Tinsley gets dolled up and then meets the other women in the circus lobby bar? Is that a thing that circuses have? Because it has been a good ten years since I took my kids to a circus and considering at one point, a clown literally climbed over seats to harass us before the show started, I COULD HAVE REALLY USED A DRINK OR FIVE.
The clowns in attendance here include: Sonja, Ramona, Dorinda and Fudgie the Whale and Mother. Tinsley greets everyone, downs a couple of drinks, and then heads backstage to get into her insane doll makeup.
Meanwhile, the other ladies comment on how “light” and “alive” Tinsley appears, before toasting their ringmaster.
Then the BIG MOMENT: Tinsley, in her wackadoodle doll makeup and giant doll bow and pink doll dress, is lowered down to the ring in a hoop, where she unlatches herself and announces, “LADIES AND GENTLEMEN, I’M TINSLEY MORTIMER, THE GUEST RINGMASTER FOR THIS EVENING! WELCOME TO THE BIG APPLE CIRCUS! NOW ON WITH THE SHOW!”

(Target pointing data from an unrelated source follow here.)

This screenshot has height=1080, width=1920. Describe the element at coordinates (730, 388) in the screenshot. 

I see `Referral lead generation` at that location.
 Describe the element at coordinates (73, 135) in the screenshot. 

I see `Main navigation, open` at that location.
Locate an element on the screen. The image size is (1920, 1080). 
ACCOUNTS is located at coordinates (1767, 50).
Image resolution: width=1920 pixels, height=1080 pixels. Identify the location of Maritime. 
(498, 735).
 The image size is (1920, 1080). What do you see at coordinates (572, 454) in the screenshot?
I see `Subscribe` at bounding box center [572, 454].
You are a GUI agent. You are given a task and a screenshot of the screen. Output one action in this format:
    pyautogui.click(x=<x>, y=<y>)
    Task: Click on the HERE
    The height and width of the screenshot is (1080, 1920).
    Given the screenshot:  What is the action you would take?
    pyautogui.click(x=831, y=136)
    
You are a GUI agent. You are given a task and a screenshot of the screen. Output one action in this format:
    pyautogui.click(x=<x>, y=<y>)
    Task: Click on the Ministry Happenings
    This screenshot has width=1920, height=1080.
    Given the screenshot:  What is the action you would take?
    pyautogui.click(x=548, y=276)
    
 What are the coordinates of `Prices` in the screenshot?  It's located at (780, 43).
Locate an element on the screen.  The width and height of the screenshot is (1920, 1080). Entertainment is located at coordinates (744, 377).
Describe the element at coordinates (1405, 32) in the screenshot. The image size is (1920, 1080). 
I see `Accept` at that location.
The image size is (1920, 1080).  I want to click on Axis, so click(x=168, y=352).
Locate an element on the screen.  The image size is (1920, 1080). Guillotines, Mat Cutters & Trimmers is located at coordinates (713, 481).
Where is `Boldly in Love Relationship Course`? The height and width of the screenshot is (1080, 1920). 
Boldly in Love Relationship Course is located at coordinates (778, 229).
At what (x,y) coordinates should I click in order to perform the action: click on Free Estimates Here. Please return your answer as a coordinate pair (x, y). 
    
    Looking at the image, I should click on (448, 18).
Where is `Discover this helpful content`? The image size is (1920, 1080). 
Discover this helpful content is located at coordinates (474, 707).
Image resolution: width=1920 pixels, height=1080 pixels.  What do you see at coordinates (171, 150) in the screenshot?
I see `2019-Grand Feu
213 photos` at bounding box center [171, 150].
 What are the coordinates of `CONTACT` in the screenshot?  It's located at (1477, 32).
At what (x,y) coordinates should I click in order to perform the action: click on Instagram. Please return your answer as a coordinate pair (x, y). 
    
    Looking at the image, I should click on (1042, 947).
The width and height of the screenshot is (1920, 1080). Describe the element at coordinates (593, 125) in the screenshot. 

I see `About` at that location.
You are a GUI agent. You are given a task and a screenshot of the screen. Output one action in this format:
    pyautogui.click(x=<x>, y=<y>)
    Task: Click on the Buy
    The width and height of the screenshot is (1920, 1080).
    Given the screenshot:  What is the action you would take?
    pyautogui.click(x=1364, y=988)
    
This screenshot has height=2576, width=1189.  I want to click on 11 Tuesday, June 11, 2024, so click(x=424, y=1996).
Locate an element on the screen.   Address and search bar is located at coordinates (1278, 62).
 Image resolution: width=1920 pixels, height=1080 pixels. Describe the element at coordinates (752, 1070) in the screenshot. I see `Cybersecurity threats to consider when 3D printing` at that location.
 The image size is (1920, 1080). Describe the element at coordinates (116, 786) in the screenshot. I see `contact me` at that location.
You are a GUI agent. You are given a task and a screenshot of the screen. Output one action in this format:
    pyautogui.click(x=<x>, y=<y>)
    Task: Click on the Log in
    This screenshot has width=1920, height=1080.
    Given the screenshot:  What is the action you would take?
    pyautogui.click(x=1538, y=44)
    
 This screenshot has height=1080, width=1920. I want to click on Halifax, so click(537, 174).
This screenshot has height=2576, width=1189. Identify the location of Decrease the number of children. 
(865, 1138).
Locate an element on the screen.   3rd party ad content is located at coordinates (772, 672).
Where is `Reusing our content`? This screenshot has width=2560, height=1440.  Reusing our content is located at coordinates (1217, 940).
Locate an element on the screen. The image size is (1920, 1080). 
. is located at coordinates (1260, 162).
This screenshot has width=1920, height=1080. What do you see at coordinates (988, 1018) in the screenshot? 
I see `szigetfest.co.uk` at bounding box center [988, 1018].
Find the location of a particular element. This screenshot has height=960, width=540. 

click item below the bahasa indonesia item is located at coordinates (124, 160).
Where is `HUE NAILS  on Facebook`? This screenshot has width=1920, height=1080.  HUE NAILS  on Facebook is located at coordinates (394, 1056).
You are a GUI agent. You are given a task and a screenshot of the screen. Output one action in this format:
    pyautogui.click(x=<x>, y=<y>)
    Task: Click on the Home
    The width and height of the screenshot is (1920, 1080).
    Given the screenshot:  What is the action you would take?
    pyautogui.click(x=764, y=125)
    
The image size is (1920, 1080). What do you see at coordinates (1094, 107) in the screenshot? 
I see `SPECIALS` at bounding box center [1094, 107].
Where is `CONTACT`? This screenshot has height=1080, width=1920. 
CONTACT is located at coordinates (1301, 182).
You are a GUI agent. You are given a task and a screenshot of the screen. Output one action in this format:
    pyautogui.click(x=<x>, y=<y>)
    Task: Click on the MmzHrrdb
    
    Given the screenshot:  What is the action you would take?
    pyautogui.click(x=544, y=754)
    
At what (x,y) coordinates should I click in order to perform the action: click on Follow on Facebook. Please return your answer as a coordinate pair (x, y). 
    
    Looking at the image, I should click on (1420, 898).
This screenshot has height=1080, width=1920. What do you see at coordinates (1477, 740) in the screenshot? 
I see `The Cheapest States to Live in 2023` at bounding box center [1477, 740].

And then she sits down in the audience with everyone else.
Because that’s it.
That’s the big moment.
She doesn’t do anything else.
Tinsley and the other women then proceed to have 500 to 700 hundred glasses of wine. This leads to Ramona escaping early for a date, the other women sexually harassing the trapeze artists and Sonja believing that she is part of the clown troupe. You know, the usual.
Once the show is over, Sonja and Dorinda go home, leaving Tinsley and Mother in the audience, drunk. Very drunk. Tinsley begins weepily complaining that Mother doesn’t think she did a good job, to which Mother responds, “Tinsley, you’re 43.”
Tinsley begins sobbing that she needs Mother’s approval, but Mother is like, “OK, you know this has nothing to do with me and is all about Scott dumping your ass.”
Tinsley tearfully explains that she is doing things that she thought would make her happy, for instance: wearing giant, age-inappropriate bows and dresses and being in a circus for two minutes. These are things that should make Tinsley ECSTATIC, but she’s not! SHE COULDN’T BE SADDER. SHE’S LITERALLY FUCKING MISERABLE.
Mother: “Don’t curse.”
Tinsley rips the giant stupid bow out of her hair while Mother tells her to stop being so negative. Tinsley sobs that she doesn’t think she’s ever going to be happy again, but Mother insists she will, she’s just mad that Scott wasn’t here and she needs to get over it and move on. “IT WOULD HAVE BEEN REALLY NICE IF SCOTT WERE HERE,” Tinsley sob-yells, but Mother is like, “Welp, he wasn’t. And listen, there are people who have had terrible things happen to them, but you don’t. So stop this.” Mother eventually hugs a crying Tinsley, but she does so while simultaneously telling her that she’s strong and to CUT IT OUT ALREADY.
And listen, it’s not that Mother is wrong, she’s just not great at offering comfort. Sometimes, rich bitches be like that.
So, will someone — ANYONE — please make a therapist appointment for Tinsley? I know she’s not the type to willingly go, so just lie and say that y’all are going shopping for Peter Pan-collared dresses or Mary Janes and then lock her in a room with someone who will help her talk through this shit because Pinot Grigio and clown makeup clearly isn’t doing the trick.
The Real Housewives of New York airs on Bravo.